She stepped inside and paused.
The air smelled like sour sweat and smoke. No new damage. No broken glass. That counted as a win.
Mya came running from the bedroom barefoot, her little face lighting up like fireworks at the sight of her.
"You're back!" she said, grabbing the grocery bag like it was treasure.
Jayda laughed softly and crouched down. "Of course I'm back. You thought I'd leave you with Miss Rosa forever?"
Mya grinned. "Miss Rosa smells like onions and talks to her cat."
Jayda ruffled her hair. "Well, she's a lifesaver, even if she smells like dinner."
She watched Mya pull out the small wins - the rice, the beans, a tiny box of cookies Jayda splurged on because she knew what joy looked like on her sister's face. It was worth the extra dollar. Always was.
Her mother didn't stir from the couch. She hadn't moved since that morning.
Jayda set the kettle on to boil. Her body ached from the shift - wrists sore from carrying trays, knees tired from standing. But the ache was familiar. She welcomed it. It reminded her she was doing something. Keeping something alive.
Mya sat on the floor with a notebook, drawing. Her tongue poked out in concentration.
"What're you working on?"
"A new house," Mya said. "It's got stairs and two bathrooms. One's just for you."
Jayda felt something sharp twist behind her ribs. "You gonna draw me a bed too?"
Mya nodded. "A big one. And a fridge that talks."
Jayda laughed. "What does it say?"
"It says, 'Good job, Jayda. You're doing amazing.'"
Jayda turned away quickly so her sister wouldn't see the tears threaten.

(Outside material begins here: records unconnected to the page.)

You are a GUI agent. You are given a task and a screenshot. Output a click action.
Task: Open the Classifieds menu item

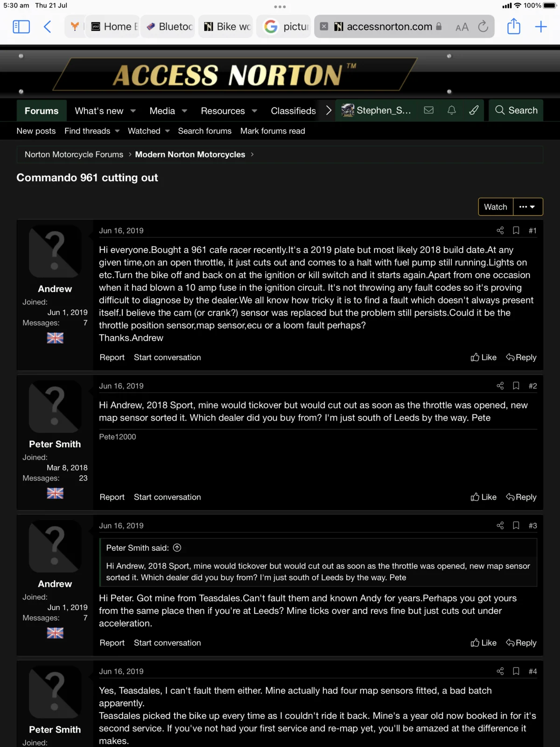coord(293,111)
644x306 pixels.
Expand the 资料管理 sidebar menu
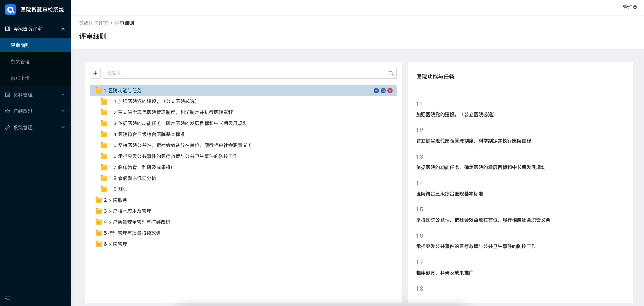(35, 95)
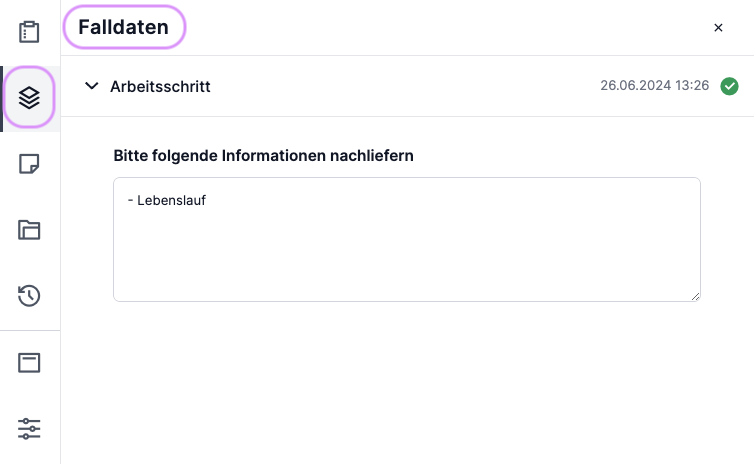Image resolution: width=754 pixels, height=464 pixels.
Task: Show the history clock sidebar icon
Action: [x=29, y=296]
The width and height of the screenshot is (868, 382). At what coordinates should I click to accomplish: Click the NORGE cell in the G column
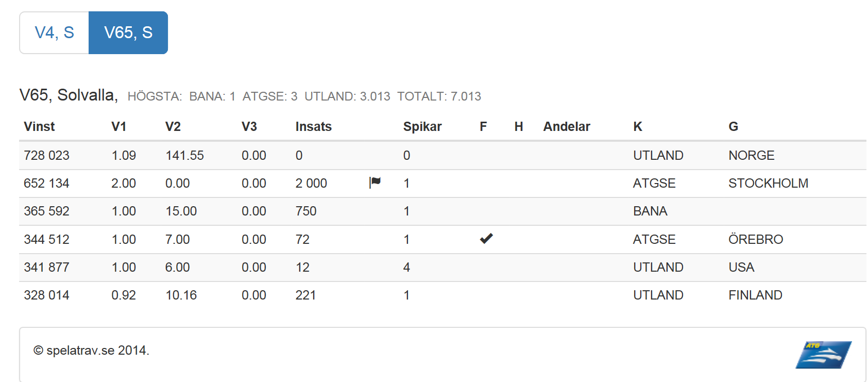coord(751,155)
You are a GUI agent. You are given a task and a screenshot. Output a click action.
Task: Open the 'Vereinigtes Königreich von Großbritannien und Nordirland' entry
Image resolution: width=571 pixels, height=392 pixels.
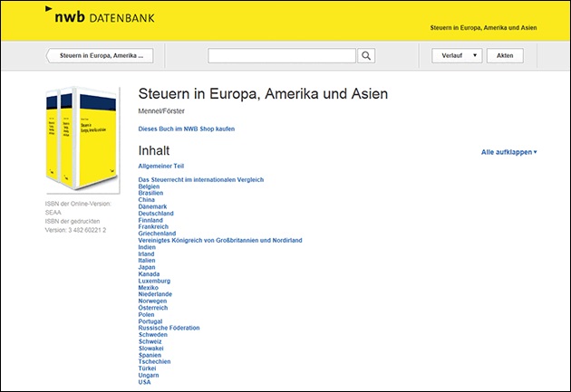(x=220, y=240)
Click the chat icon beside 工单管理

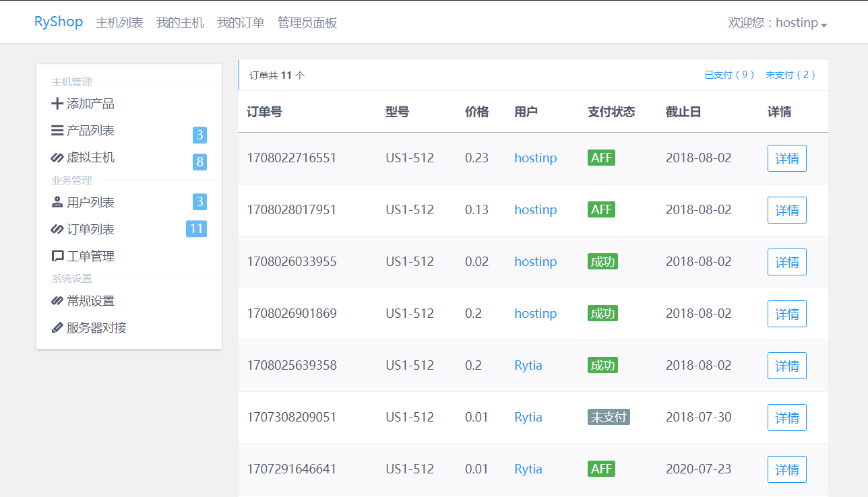tap(57, 257)
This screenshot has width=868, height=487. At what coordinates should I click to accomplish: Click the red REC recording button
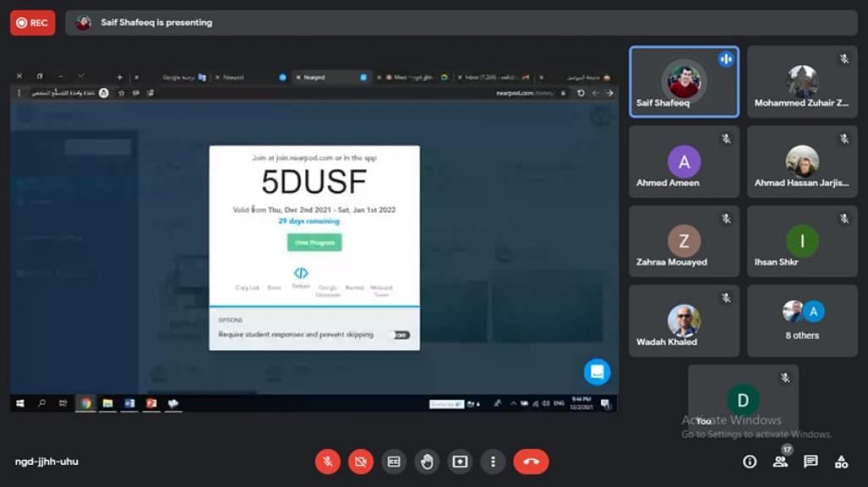(x=32, y=23)
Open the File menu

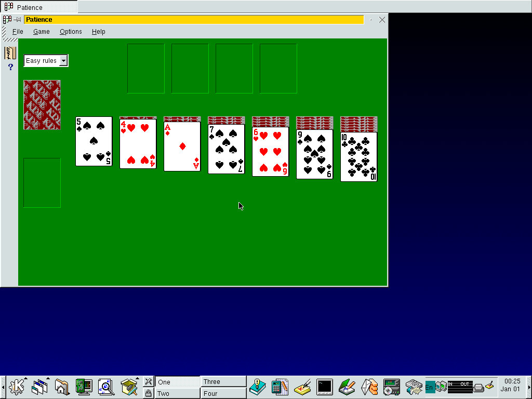18,32
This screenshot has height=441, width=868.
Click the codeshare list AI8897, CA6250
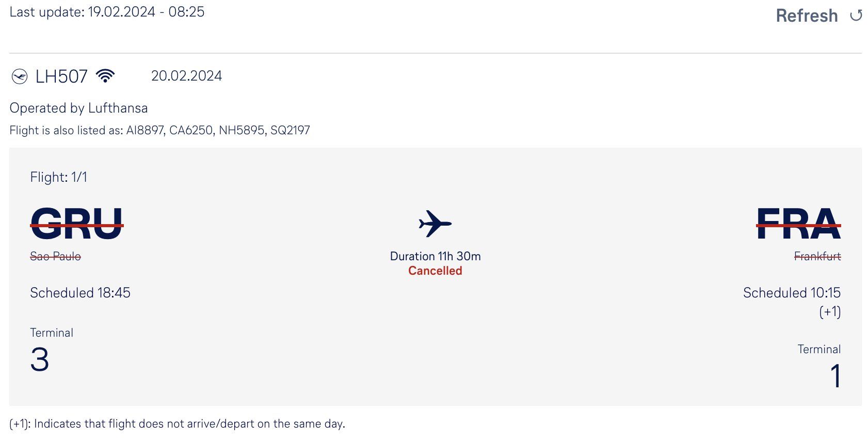click(x=170, y=130)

She cooked the rice, added the beans, made it taste like love even though it was barely enough. They ate on the couch - their mother still unconscious behind them. Jayda tried not to look. Tried not to wonder if one day she'd come home and find something worse than silence.
Later, after dishes, after brushing Mya's teeth and checking her math homework, Jayda tucked her into bed. Mya yawned, curled into the blanket like it was a fortress.
"Do you think Daddy knows about us?" she asked suddenly.
Jayda froze. That question again.
"I don't know, baby," she said honestly. "Maybe."
"Do you think he'd come if he did?"
Jayda kissed her forehead. "You should sleep now."
But Mya wasn't done. "I don't think he's real."
Jayda felt that twist again - the one that never left. "He was real once. That's all I know."
She turned off the light and closed the door halfway. The hallway was cold, and the carpet scratched her bare feet, but she didn't go to sleep. Not yet.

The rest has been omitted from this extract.